Das Fundament der Software sind Entwicklungs-Tools, ein relationales Datenbanksystem sowie der Application Server des Herstellers Progress Software.

Der Anwender muss am Bildschirm nur die Merkmale der Kunden eingeben, dann wird der Input unter Berücksichtigung der gesetzlichen Vorschriften verarbeitet. Neben den allgemeinen Stammdaten wie Adresse und Bankverbindung werden Daten zur Familien- und Wohnsituation erfasst. Zur Berechnung des Hilfeanspruchs ist es einerseits erforderlich, die vorhandenen Bedürfnisse sowohl für jeden Einzelnen als auch für die Gemeinschaft zu erfassen, andererseits müssen vorhandene Einkommen in die Berechnung einfließen.

Da die Software sich auf den gängigen Hardware- und Betriebssystem-Plattformen betreiben lässt, konnte sie auch in das Systemumfeld des ESH eingebunden werden. Ein weiterer Pluspunkt ist die Einheitlichkeit der Verfahren. So lassen sich alle Prozesse beliebig miteinander kombinieren, jedes Modul ist über ein Icon in der Symbolleiste aufrufbar. Integriert sind die Bausteine über eine Progress-Datenbank, so dass die Anwender Eingaben nur einmal tätigen müssen und die Daten danach aus allen Sachgebieten heraus aufrufen können.
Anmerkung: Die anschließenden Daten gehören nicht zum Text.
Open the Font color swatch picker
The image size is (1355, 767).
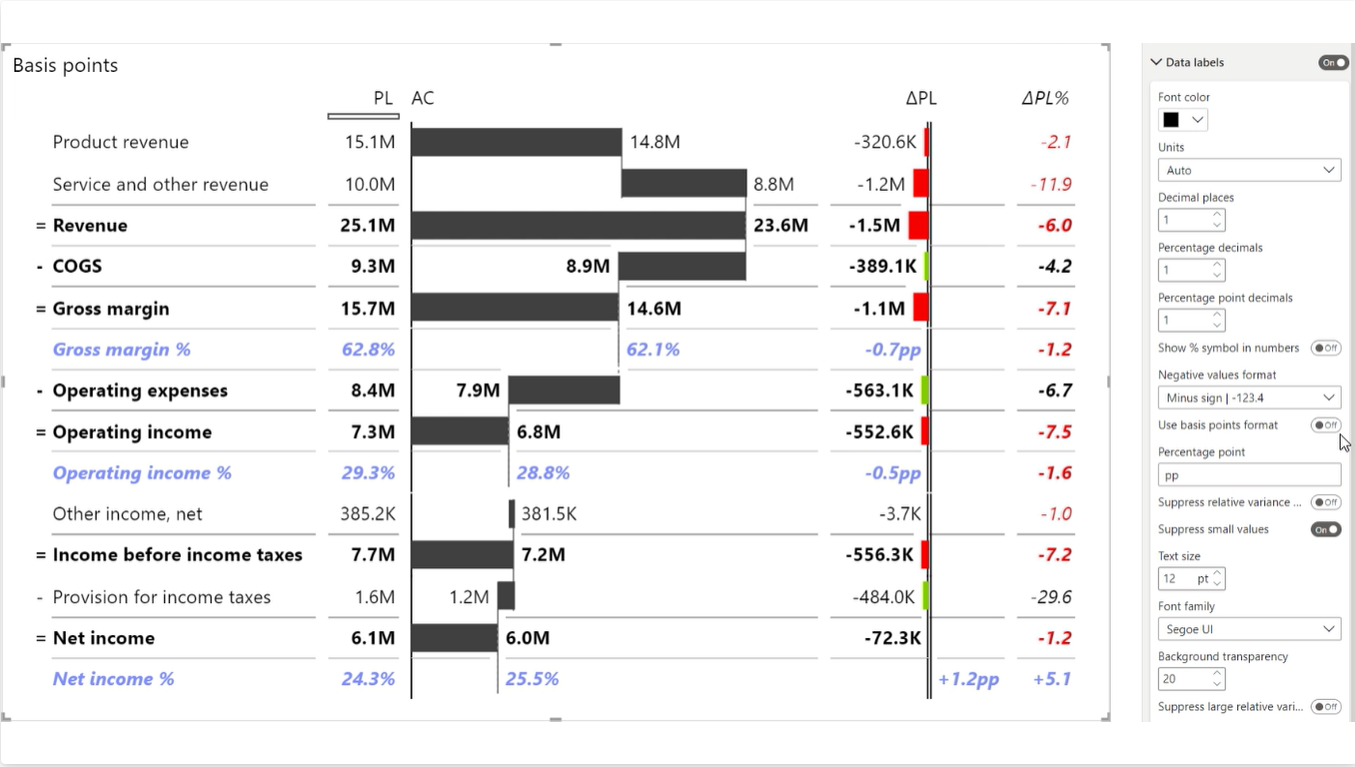(1183, 120)
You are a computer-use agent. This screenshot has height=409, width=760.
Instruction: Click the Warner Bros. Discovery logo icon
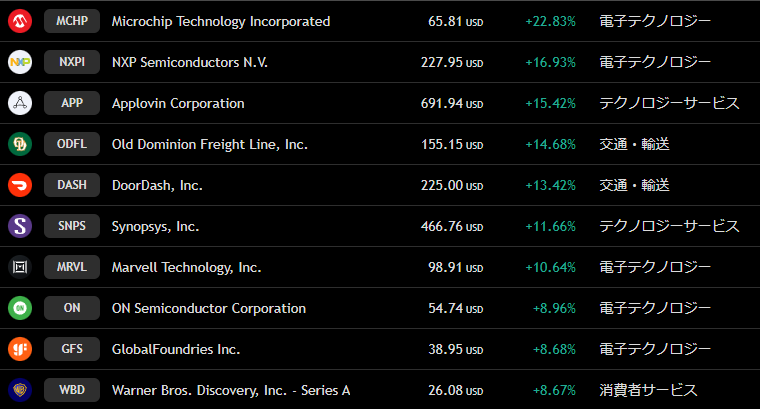20,390
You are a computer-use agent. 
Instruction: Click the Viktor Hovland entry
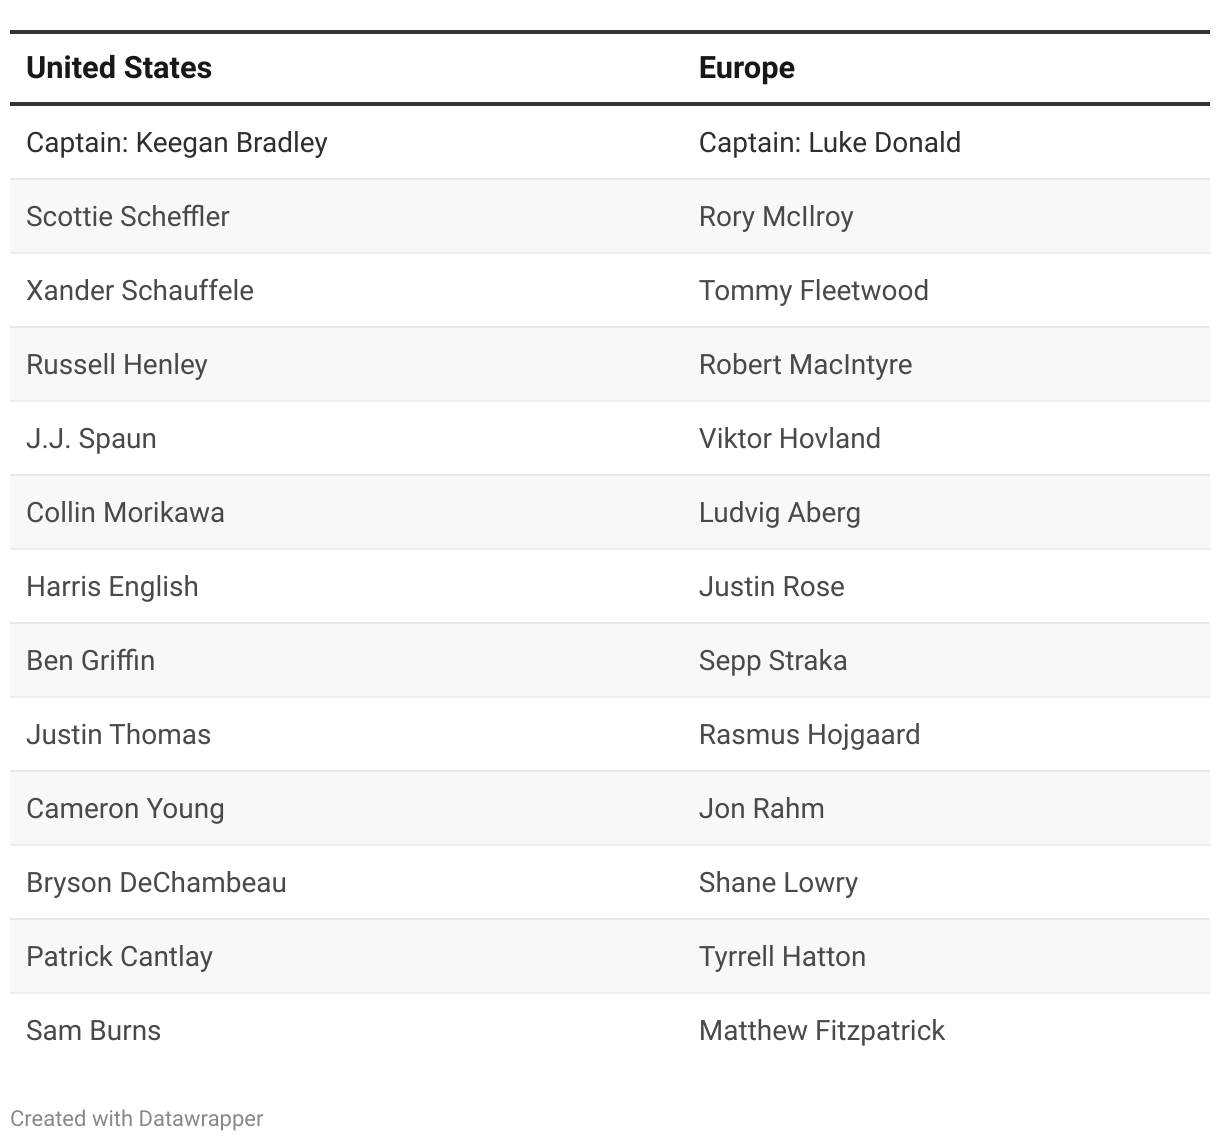pos(789,439)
Begleitet wurde die Installation durch Schulungen, wobei sich aufgrund der übersichtlichen Benutzeroberfläche und der logischen Programmabläufe der Aufwand auf maximal drei Tage pro Arbeitsplatz beschränkte. Insgesamt gab es 110 Schulungstage mit Gruppen von bis zu zehn Teilnehmern. Die Applikationen selbst laufen im Rechenzentrum des ESH auf einem IBM-Server unter dem Betriebssystem AIX. Als Frontends werden PCs unter Windows 2000 eingesetzt. Um bei etwaigen Updates die Softwareverteilung zu vereinfachen, ist ein Serviceverzeichnis auf dem Server eingerichtet, von dem sich jeder PC die neuesten Versionen automatisch herunterlädt - ohne dass der Anwender oder die Servicemitarbeiter tätig werden müssen. (bi)
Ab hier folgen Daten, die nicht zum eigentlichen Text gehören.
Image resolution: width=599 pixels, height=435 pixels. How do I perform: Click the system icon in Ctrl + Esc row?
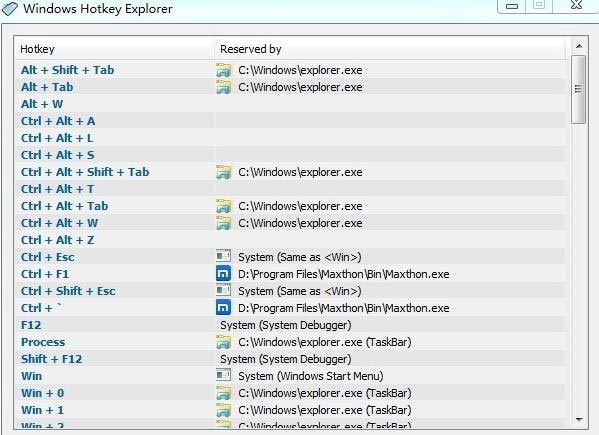coord(223,256)
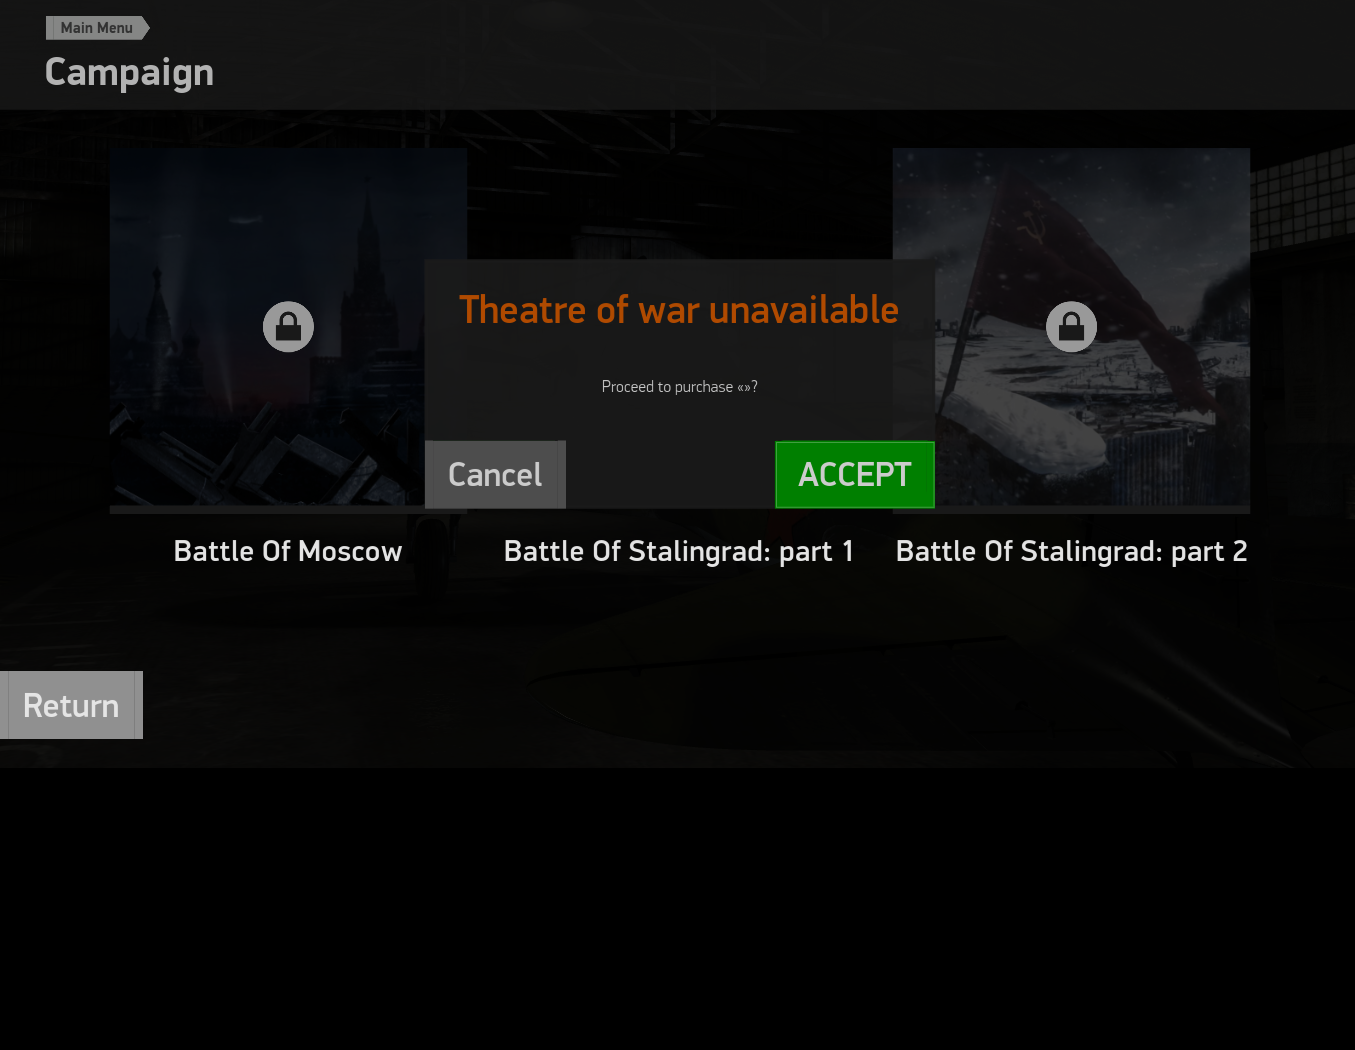The width and height of the screenshot is (1355, 1050).
Task: Click the Proceed to purchase message text
Action: pyautogui.click(x=679, y=387)
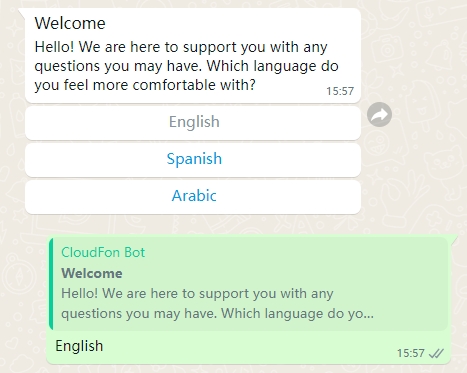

*Julia Dippel ist DV-Koordinatorin und Projektleiterin im Sozialamt der Stadt Essen.

Hier lesen Sie ...

- womit das Sozialamt Essen den Dschungel der Sozialgesetzgebung lichtet;

- warum die Anpassung der eigenen Programme auf die Dauer zu teuer wurde;

- weshalb die neue Lösung auch für Großstädte geeignet ist.

Sozialamt Essen

"Sozialamt - Menschen im Dialog" lautet seit Frühjahr 2003 der offizielle Slogan des Amtes. Er kennzeichnet die Nähe zu den Hilfesuchenden und die entsprechende Kundenorientierung. Als sozialer Dienstleister hat das Amt die gesetzliche Aufgabe, die Existenz hilfebedürftiger Menschen in Essen zu sichern und ihnen ihre Teilnahme am gesellschaftlichen Leben zu ermöglichen. Im Vordergrund der Hilfegewährung nach dem Bundessozialhilfegesetz (BSHG) steht die Förderung der Selbsthilfe, um die Klienten möglichst schnell von der Sozialhilfe unabhängig zu machen. Die kommunale Beschäftigungsförderung Pro Chip und die Vermittlungsberatung fördern die wirtschaftliche Unabhängigkeit und berufliche Qualifizierung. 16 Nebenstellen, des Amtes verteilen sich gleichmäßig auf das gesamte Stadtgebiet.